Loretta Fuddy remembered as 'good lady' and 'genuine person'

By Brenton Awa
Published On: Dec 11 2013 10:37:00 PM HST

Those who knew Department of Health Director Loretta Fuddy react to her passing and remember the good work that she did.

HONOLULU -

The news is hitting close to home for those who worked with Department of Health Director Loretta Fuddy as well as those she helped. People who knew her say she was a genuine person who always cared for others.

Click here to watch Brenton Awa's report.

"My heart is sick because Loretta Fuddy was truly devoted to her job and her job as director of health was to make sure all the rest of us was healthy," said Senator Josh Green, chairman of the committee on health.

Green worked with Fuddy for three years.
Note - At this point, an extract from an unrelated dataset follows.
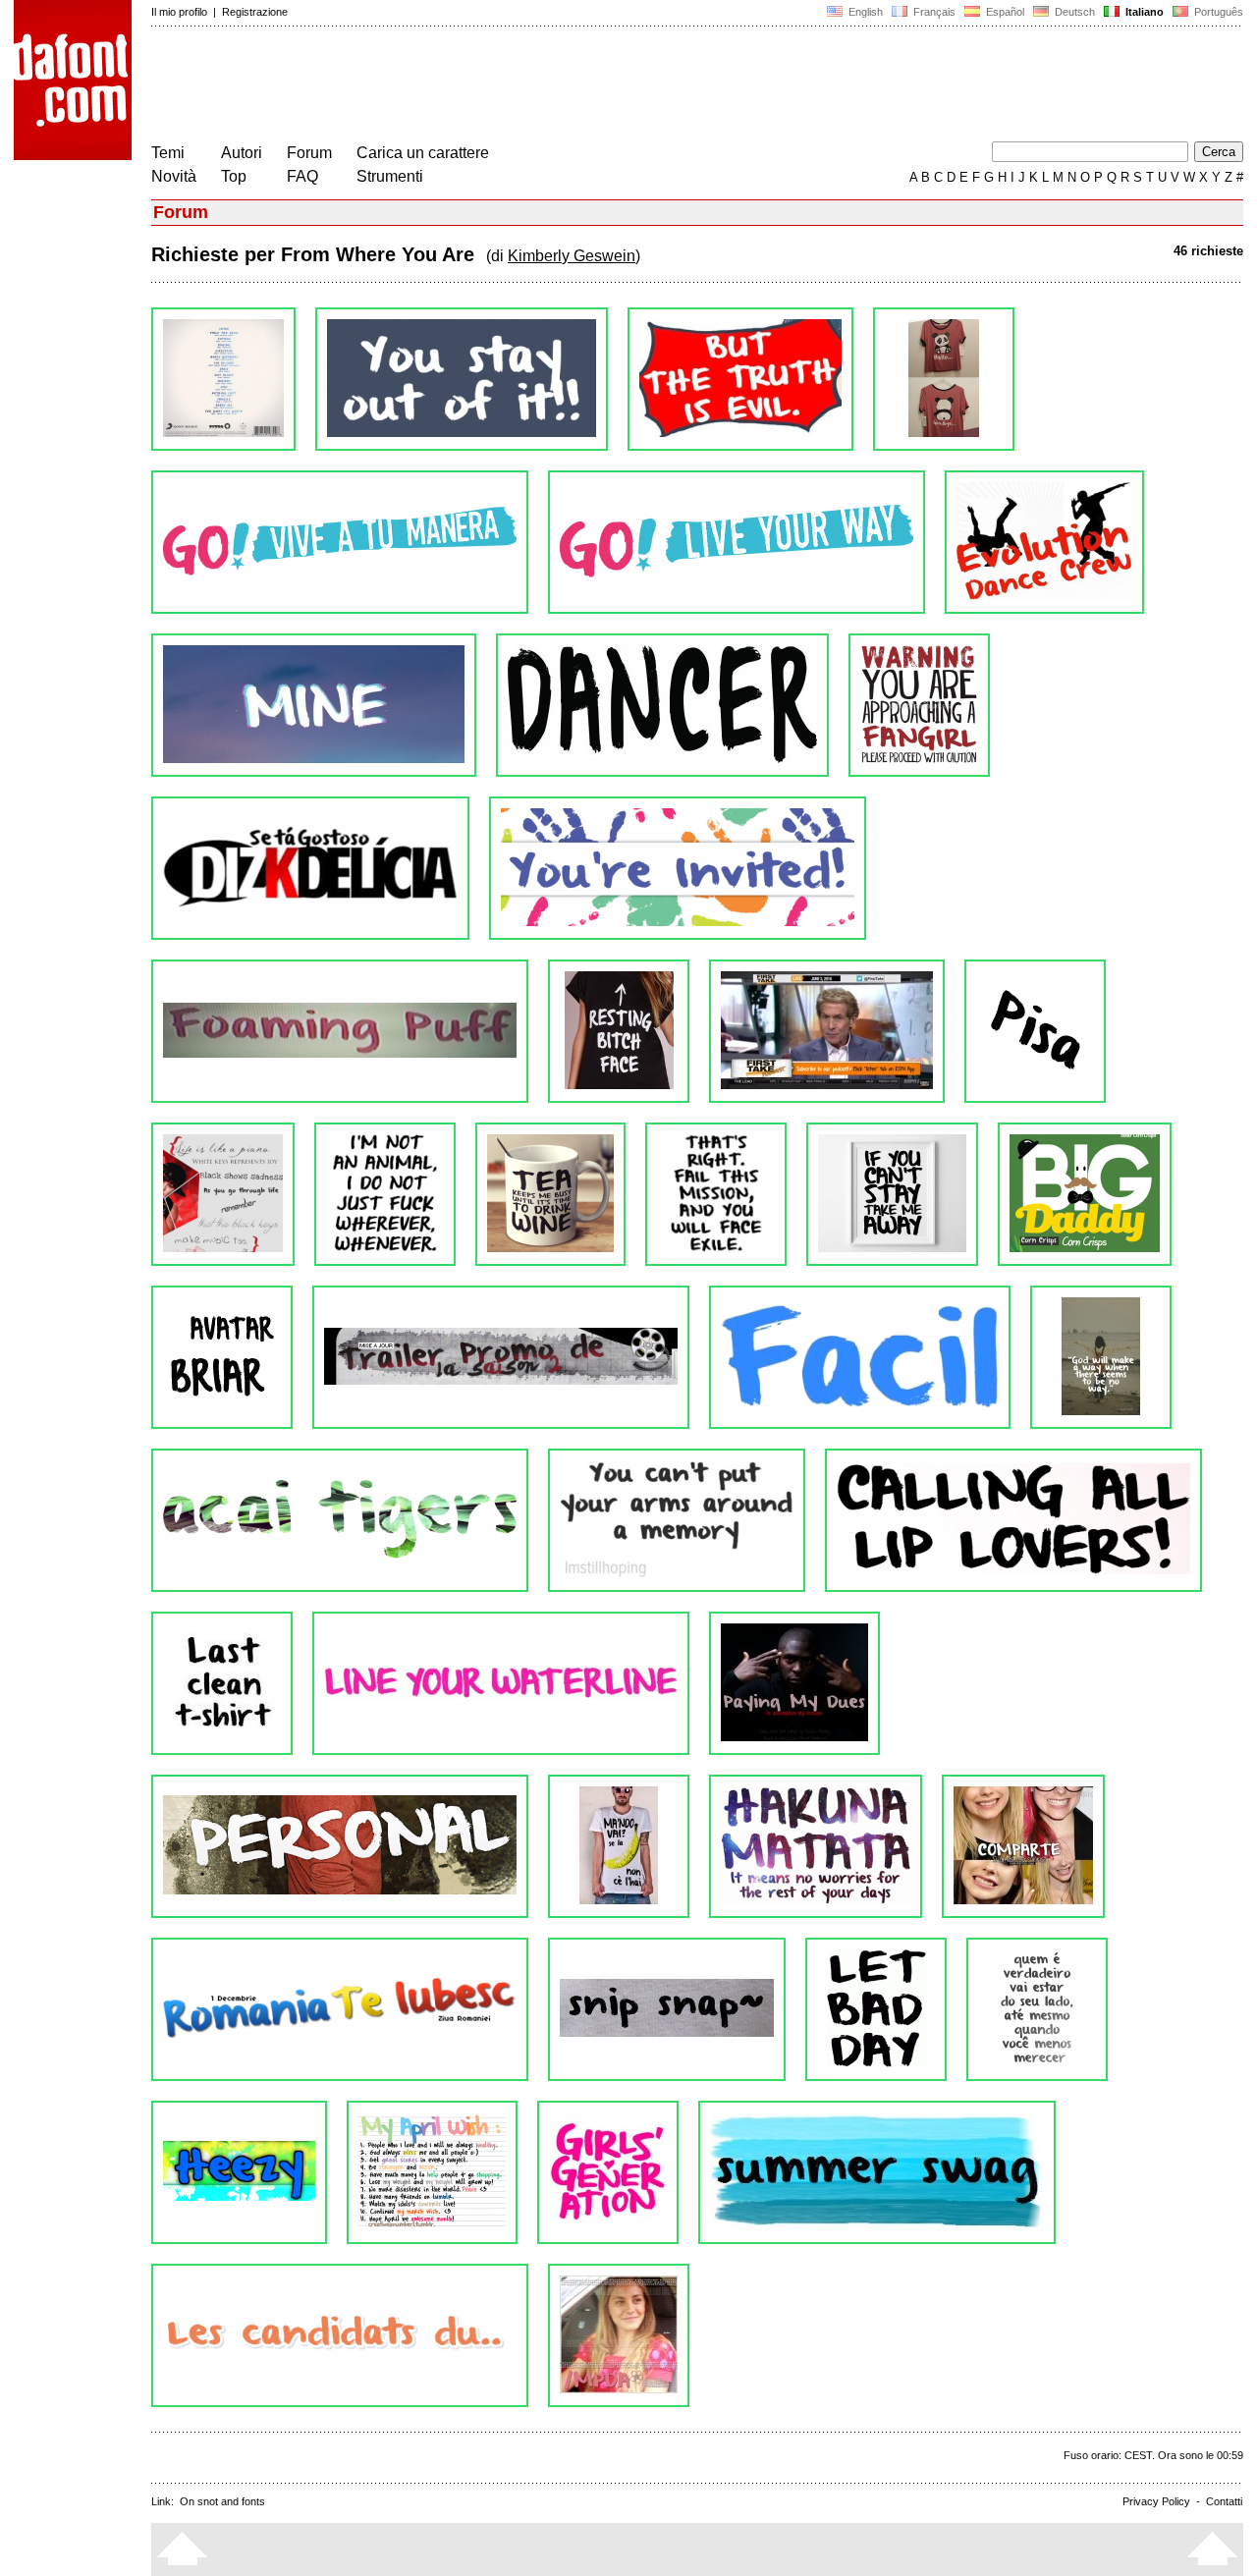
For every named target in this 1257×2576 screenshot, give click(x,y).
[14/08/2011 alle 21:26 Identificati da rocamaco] (618, 2335)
He says she was passionate about her job and passionate about the people of Hawaii.

"She was always looking out for people with disabilities and you could tell she was on the job I guess, either coming from home or going off to work on Maui or Molokai, and that's when this tragedy occurred," said Green.

Others she helped echoed those feelings.

"We lost a good good good lady. We just had a meeting, I can talk to her you know, she no give us the run around or what, she's a good lady, we're going to miss her," said Boogie Kahikihiwa, a Kalaupapa resident.
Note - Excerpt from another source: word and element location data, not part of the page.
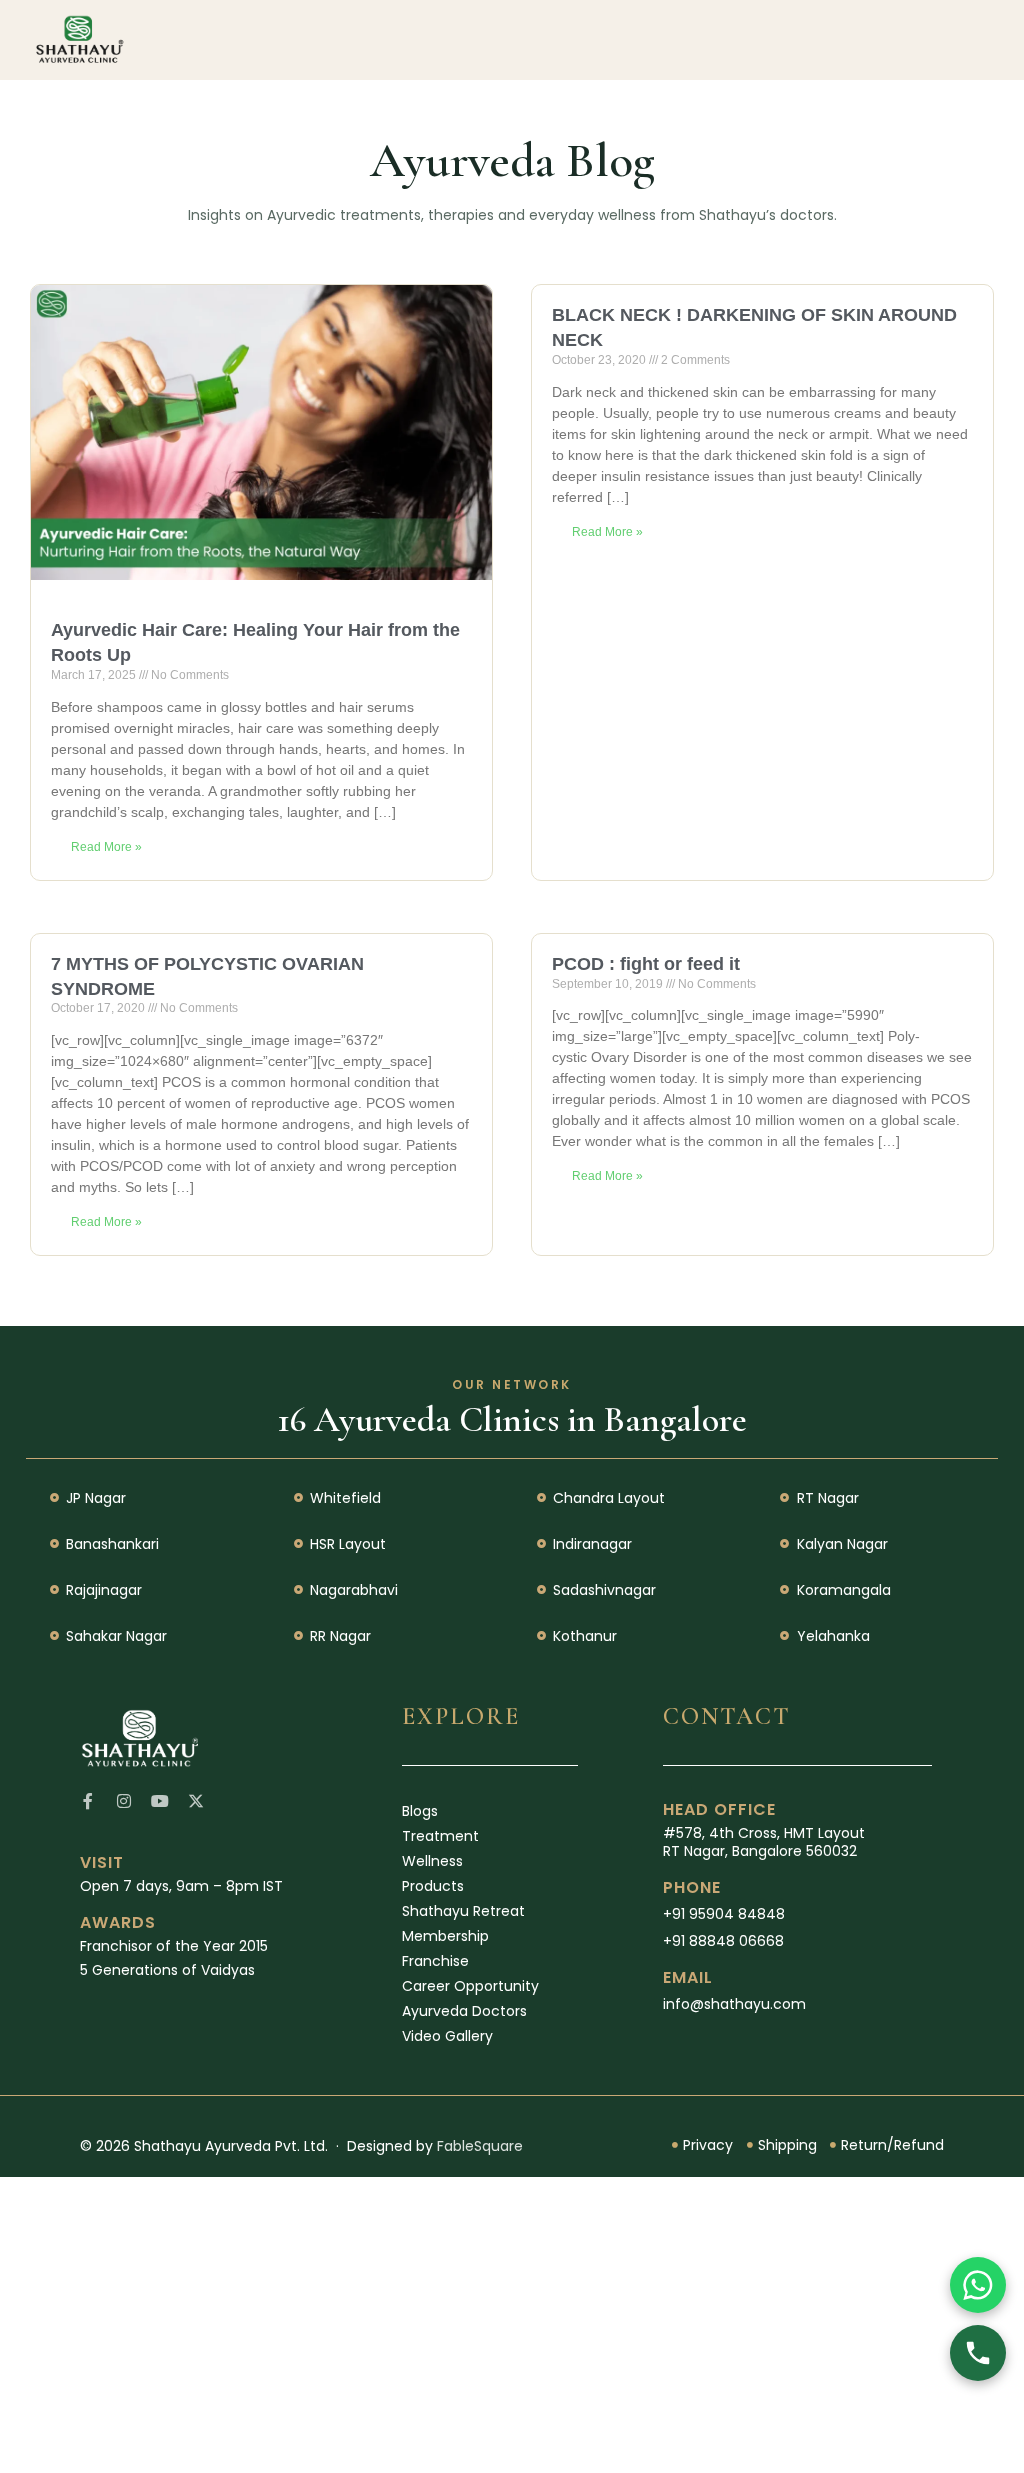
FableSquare (480, 2146)
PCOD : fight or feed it (646, 964)
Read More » (106, 847)
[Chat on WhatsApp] (978, 2285)
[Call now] (978, 2353)
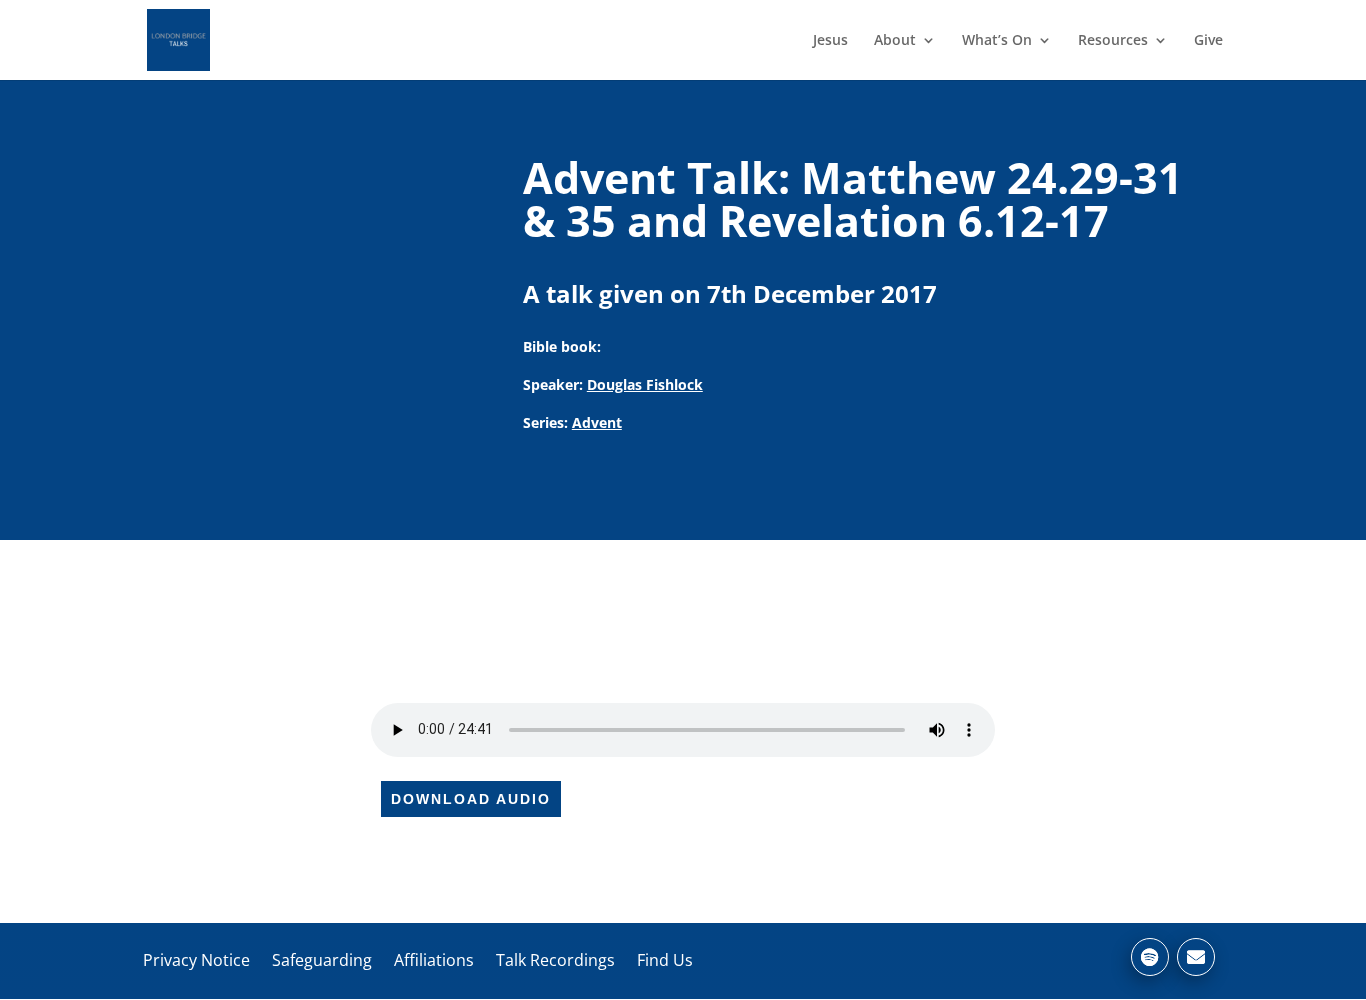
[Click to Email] (1196, 957)
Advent (597, 422)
Green says he and a colleague learned of Fuddy's death late Wednesday. They reflected on the time they knew her.

"When she came in to the job, absolutely 100 percent of the people supported her testimony. There were tears of joy that she had risen to the department of health directorship and she was proud, and she should have been. She did not just a great job in the department of health, but her whole career," said Green.
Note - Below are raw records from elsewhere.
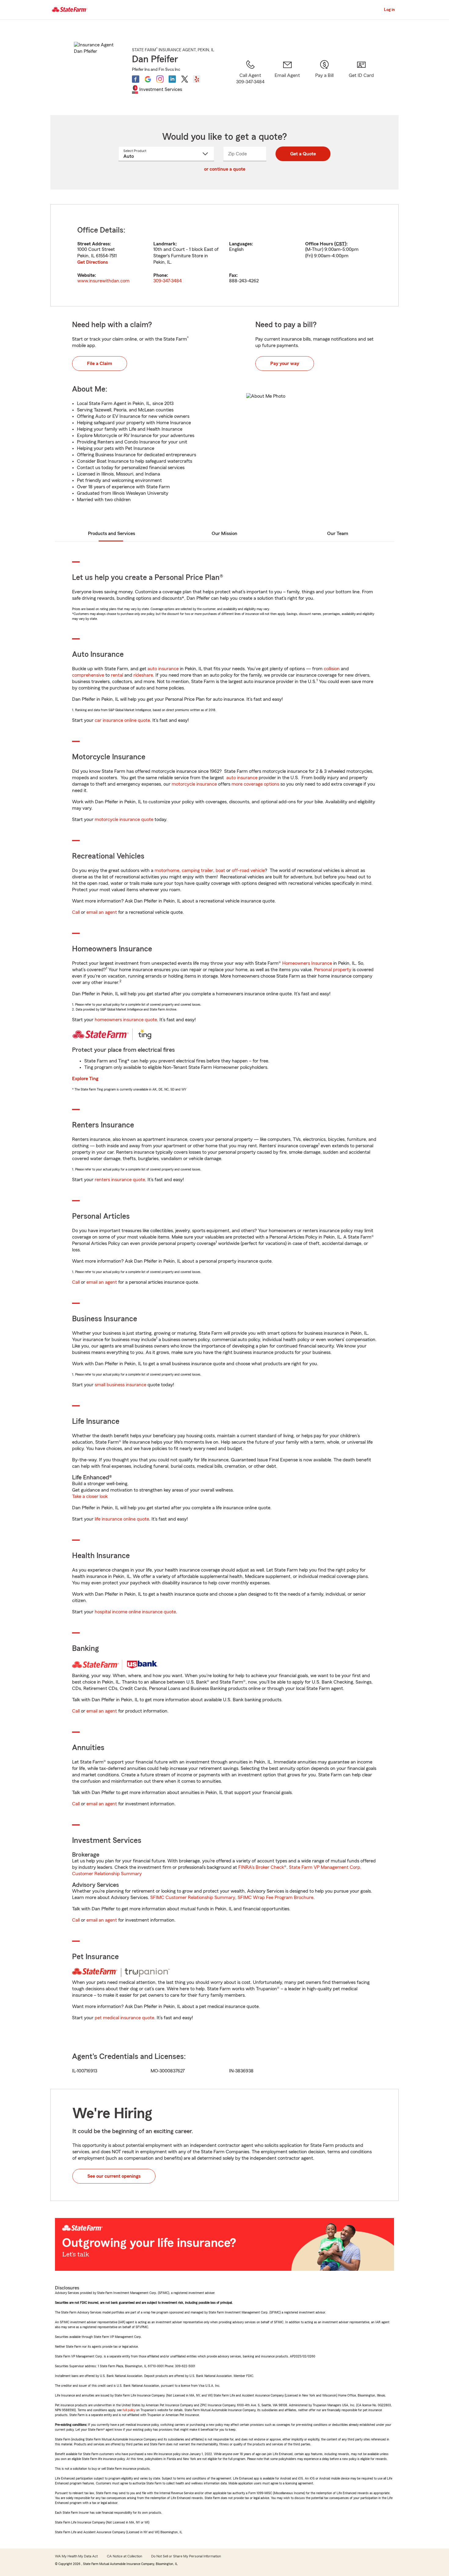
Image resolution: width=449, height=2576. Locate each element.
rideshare (143, 675)
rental (117, 675)
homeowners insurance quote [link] (126, 1019)
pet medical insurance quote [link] (124, 2017)
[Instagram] (160, 79)
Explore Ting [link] (85, 1078)
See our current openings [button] (114, 2176)
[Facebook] (135, 79)
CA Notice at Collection (124, 2556)
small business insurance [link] (120, 1384)
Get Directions (92, 262)
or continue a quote (224, 169)
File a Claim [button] (99, 363)
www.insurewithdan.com (103, 280)
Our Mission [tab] (224, 533)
While saddened by loss, green says he's proud of Loretta Fuddy, and says she left a legacy for thousands of people to see.

"It's so appropriate that just yesterday the stories broke that Hawaii was number one in health again for the country, and I think director Fuddy deserves the credit for that," said Green. "Maybe some of the last things that she was able to think about was that we made it back to the top, that our state was number one for health and she was our leader on that."